SOURCE PASSAGE:
• • • • •

Auckland Airport this week announced it had appointed a second woman director while state-owned Mighty River has four women on its board.
"The women I know that sit around the board table with me can hack it on any dimension around corporate governance - they're strong contributors across the whole range of corporate governance issues," said Withers.
NO PLACE ON THE TEAM
Listed mobile radio company TeamTalk's annual report shows it's at the cutting edge of gender disclosure (see below).
SWINGS & ROUNDABOUTS
The partial sale of power companies has one analyst warning about the long-term outlook for retail power margins. That may be good news to long suffering domestic consumers but bad news for gentailers - those which generate and sell on the retail market - being bought by those same "Mum and Dad" householders aghast at near constant power price rises over the past few years.
Morningstar's Nachi Moghe analyses power firms already listed - Contact and TrustPower - and says the red hot retail market will remain competitive for the next few years given two big geothermal plants are coming onstream in 2015.
"There's so much capacity that has been added over the last four years or so that there's a lot of oversupply in the industry. Despite the higher wholesale prices because of low lake levels right now you're going to continue to see prices depressed. It's good for consumers but for companies they're going to have to tough it out on the retail front."
DNZ Property Fund said leasing transactions in the March quarter have increased its contracted annual rentals by 0.6 per cent and lifted its weighted average lease term to 5.6 years at June 30 from 5.4 years three months earlier.

• • • • •

REQUIREMENT: In the business news excerpt, which already-listed power firms does Morningstar's Nachi Moghe analyze?

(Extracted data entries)
• • • • •

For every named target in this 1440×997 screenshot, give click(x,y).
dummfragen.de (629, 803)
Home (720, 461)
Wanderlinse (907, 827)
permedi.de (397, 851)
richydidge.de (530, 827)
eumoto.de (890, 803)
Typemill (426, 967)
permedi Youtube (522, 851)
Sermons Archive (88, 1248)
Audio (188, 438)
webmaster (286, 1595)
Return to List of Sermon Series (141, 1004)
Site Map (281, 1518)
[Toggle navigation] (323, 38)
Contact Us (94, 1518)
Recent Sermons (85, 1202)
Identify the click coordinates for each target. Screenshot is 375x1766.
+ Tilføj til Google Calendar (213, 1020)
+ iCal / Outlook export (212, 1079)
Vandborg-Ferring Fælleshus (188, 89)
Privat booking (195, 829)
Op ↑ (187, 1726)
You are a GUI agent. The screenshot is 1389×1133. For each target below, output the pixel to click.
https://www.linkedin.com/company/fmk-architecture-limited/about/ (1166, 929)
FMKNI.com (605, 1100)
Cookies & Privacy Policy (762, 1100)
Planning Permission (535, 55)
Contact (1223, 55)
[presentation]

• • • • •

RESULT: Contact and TrustPower.